PROBLEM
The required output is all lines below that contain the word "Given".

━━ INPUT MATERIAL ━━

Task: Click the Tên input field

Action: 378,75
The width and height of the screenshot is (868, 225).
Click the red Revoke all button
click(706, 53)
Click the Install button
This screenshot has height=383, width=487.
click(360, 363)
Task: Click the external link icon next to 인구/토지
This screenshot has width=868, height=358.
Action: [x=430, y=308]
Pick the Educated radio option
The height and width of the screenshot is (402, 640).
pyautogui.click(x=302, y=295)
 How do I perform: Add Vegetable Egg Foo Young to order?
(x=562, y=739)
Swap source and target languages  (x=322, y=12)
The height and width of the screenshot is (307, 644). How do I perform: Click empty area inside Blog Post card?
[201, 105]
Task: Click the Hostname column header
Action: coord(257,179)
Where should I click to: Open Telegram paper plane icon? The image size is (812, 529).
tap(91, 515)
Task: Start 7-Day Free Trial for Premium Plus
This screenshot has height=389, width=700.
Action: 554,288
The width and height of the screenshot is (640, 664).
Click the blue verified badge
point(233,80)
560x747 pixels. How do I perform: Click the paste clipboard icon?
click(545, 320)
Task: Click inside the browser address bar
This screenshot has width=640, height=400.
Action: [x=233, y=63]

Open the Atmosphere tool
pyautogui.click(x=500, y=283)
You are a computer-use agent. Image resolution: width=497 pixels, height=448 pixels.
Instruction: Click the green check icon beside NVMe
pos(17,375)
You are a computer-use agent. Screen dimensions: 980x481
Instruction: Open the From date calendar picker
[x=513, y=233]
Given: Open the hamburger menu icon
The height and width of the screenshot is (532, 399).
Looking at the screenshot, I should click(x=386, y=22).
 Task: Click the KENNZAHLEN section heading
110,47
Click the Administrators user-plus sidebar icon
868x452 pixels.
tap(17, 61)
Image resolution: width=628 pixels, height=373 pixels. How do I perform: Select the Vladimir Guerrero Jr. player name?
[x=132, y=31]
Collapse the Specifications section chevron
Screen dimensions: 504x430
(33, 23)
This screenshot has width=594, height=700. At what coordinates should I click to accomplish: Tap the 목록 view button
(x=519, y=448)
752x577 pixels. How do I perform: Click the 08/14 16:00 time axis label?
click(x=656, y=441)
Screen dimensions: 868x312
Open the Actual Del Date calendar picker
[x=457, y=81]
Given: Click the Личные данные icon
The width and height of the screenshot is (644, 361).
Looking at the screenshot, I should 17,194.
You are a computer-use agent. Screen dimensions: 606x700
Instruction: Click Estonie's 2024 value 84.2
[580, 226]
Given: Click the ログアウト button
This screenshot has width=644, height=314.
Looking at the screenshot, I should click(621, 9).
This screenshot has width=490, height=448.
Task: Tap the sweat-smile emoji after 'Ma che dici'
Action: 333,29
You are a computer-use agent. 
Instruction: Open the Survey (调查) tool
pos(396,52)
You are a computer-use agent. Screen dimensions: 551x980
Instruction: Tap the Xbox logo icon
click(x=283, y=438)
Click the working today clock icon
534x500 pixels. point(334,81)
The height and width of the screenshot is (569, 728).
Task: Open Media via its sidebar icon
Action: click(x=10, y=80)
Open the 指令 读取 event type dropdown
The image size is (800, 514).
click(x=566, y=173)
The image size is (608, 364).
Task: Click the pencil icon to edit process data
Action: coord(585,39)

━━━

EXERCISE SOLUTION
Given: Open the hamburger menu icon
Given: Click the Личные данные icon
Given: Click the ログアウト button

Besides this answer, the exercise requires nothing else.